▶ [Document extract]
###
Norman Mailer’s “Tough Guys Don’t Dance” has the form of a thriller and an impressive content of sex and violence, but beneath that is a strange nostalgia that seems to have nothing to do with anything else. The nostalgia is for Provincetown, seen in a cold winter season with the weathered gray houses against a pink and purple sky, the gulls’ cries lonely in the twilight. This place is so deeply seen that the people in the movie sometimes seem like ghosts, occupying it for a time.
That is the deepest level. Above it is the practical plot level of severed heads, missing persons, alcoholic blackouts and dirty business to be done. The film’s hero is Tim Madden (Ryan O'Neal), a writer in a slow season, whose past begins to catch up with him. He has spent a good many years drinking too much, smoking too much pot, sleeping with the wrong women and not sleeping with the right ones. Now he has made some people mad at him, and one day he discovers a severed head in the place where he hides his stash.
###
▶ [Collected data]
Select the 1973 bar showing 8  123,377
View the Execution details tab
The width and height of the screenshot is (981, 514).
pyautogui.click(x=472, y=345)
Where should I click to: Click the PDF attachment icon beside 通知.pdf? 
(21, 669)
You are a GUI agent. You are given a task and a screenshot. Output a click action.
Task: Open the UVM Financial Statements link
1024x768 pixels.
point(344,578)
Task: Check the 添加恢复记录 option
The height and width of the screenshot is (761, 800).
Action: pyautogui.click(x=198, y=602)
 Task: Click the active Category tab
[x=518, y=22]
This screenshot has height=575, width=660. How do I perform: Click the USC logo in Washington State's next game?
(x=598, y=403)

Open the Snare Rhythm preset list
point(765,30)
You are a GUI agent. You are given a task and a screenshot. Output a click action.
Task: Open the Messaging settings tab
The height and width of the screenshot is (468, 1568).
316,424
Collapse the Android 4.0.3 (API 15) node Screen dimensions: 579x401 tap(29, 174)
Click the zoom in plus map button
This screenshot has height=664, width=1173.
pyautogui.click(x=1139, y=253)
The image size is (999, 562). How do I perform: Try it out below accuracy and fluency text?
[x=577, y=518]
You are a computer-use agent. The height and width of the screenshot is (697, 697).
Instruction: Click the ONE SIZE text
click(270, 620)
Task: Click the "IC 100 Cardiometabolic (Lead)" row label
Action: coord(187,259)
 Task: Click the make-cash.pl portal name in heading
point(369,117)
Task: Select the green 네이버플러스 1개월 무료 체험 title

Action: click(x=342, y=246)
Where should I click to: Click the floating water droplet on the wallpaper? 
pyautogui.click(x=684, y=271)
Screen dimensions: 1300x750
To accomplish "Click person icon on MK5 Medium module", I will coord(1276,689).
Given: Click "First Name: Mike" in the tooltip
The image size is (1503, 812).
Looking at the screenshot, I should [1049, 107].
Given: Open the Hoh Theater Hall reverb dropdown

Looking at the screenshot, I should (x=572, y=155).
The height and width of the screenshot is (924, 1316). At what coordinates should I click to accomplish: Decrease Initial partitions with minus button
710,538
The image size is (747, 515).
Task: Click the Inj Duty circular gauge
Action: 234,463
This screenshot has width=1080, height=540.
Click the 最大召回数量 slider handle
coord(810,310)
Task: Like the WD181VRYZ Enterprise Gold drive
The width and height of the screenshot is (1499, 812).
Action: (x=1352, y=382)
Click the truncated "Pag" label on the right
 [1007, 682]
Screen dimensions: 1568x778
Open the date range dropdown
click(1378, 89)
###
▶ [Assigned task]
Could you carry the review of Norman Mailer's "Tough Guys Don't Dance" forward, picking up after its last sentence?

▶ [Written response]
I will not reveal the owner of the head for two reasons: first, because it would be unfair to reveal the plot, and second, because although I have read the novel and seen the movie and even visited the location while the filming was under way, I cannot remember whose head it was. There is a press release I easily could consult for the name, but that would be cheating. It says something about this film that the women characters, played by such memorable actresses as Isabella Rossellini, blond newcomer Debra Sandlund and intriguing Frances Fisher, play people not nearly as memorable as themselves.
Something comes back to me now. The Sandlund character, Patty Lareine, is a hillbilly once married to a preacher. The O’Neal character and his girlfriend met them through a singles ad and engaged in a weekend of sexual abandon. That led in a complicated way to the more recent events after Patty Lareine left the preacher to marry the hero’s rich friend from prep school, Wardley Meeks III, who now appears on the scene after a crisis of identify.
This is as confusing as “The Big Sleep” (1946). The characters come and go, in the past and the present, and their severed heads appear and disappear. It is almost as if Mailer does not much care to take inventory. The film’s center of gravity is in Madden’s befuddled and paranoid head and much depends on a night he cannot remember, a night when he gained a tattoo and perhaps committed a murder.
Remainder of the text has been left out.